**Supplied records**.

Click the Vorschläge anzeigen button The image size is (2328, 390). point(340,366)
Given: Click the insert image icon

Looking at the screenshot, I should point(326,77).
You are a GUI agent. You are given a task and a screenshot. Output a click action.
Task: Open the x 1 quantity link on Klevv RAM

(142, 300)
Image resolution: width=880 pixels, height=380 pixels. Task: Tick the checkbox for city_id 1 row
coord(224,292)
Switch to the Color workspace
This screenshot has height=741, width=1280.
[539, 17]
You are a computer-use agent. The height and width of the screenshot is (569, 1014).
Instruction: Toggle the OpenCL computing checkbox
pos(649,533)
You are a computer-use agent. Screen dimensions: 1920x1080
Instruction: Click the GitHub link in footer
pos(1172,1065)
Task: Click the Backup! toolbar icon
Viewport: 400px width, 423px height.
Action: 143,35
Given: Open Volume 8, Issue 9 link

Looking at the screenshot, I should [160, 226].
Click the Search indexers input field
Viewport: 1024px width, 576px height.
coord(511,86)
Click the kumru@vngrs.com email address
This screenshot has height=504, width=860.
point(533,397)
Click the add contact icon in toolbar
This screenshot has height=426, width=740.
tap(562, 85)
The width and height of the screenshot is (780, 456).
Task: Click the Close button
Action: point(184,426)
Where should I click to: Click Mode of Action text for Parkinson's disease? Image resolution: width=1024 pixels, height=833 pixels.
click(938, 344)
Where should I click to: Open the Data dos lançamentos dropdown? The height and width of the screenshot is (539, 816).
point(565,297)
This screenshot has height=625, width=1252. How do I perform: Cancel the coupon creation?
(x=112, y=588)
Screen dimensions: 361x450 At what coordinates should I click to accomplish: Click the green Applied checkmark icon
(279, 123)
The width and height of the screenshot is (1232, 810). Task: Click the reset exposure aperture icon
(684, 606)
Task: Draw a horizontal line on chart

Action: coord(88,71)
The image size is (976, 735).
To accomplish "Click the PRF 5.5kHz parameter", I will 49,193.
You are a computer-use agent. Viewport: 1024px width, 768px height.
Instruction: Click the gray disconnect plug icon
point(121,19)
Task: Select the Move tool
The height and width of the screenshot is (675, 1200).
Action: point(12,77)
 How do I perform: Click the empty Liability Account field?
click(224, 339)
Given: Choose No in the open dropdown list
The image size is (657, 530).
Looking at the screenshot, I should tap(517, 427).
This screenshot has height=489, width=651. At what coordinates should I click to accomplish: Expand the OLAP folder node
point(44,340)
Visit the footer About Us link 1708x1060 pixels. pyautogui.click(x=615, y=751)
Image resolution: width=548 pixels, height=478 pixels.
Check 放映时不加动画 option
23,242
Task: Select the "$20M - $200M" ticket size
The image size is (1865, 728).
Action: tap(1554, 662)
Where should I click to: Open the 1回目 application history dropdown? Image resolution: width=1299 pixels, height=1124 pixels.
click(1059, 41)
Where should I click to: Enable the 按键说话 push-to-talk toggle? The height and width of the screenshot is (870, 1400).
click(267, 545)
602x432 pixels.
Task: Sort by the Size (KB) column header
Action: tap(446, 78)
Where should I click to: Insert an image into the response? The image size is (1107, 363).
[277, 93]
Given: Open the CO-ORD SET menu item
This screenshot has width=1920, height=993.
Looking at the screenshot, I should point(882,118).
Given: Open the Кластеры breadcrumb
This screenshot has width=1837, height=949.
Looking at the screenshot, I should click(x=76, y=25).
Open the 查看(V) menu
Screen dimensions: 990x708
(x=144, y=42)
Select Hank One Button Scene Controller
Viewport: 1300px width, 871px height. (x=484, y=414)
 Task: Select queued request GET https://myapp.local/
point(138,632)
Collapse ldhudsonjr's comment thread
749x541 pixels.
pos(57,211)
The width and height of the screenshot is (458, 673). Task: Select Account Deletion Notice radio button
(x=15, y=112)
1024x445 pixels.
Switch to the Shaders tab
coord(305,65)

**The problem**. Scan the records above and show every line in which the word "computer" occurs.

**Solution for this exercise**.
You are a computer-use agent. The height and width of the screenshot is (569, 1014).
You are a computer-use agent. Screen dimensions: 1920x1080
You are a computer-use agent. Viewport: 1024px width, 768px height.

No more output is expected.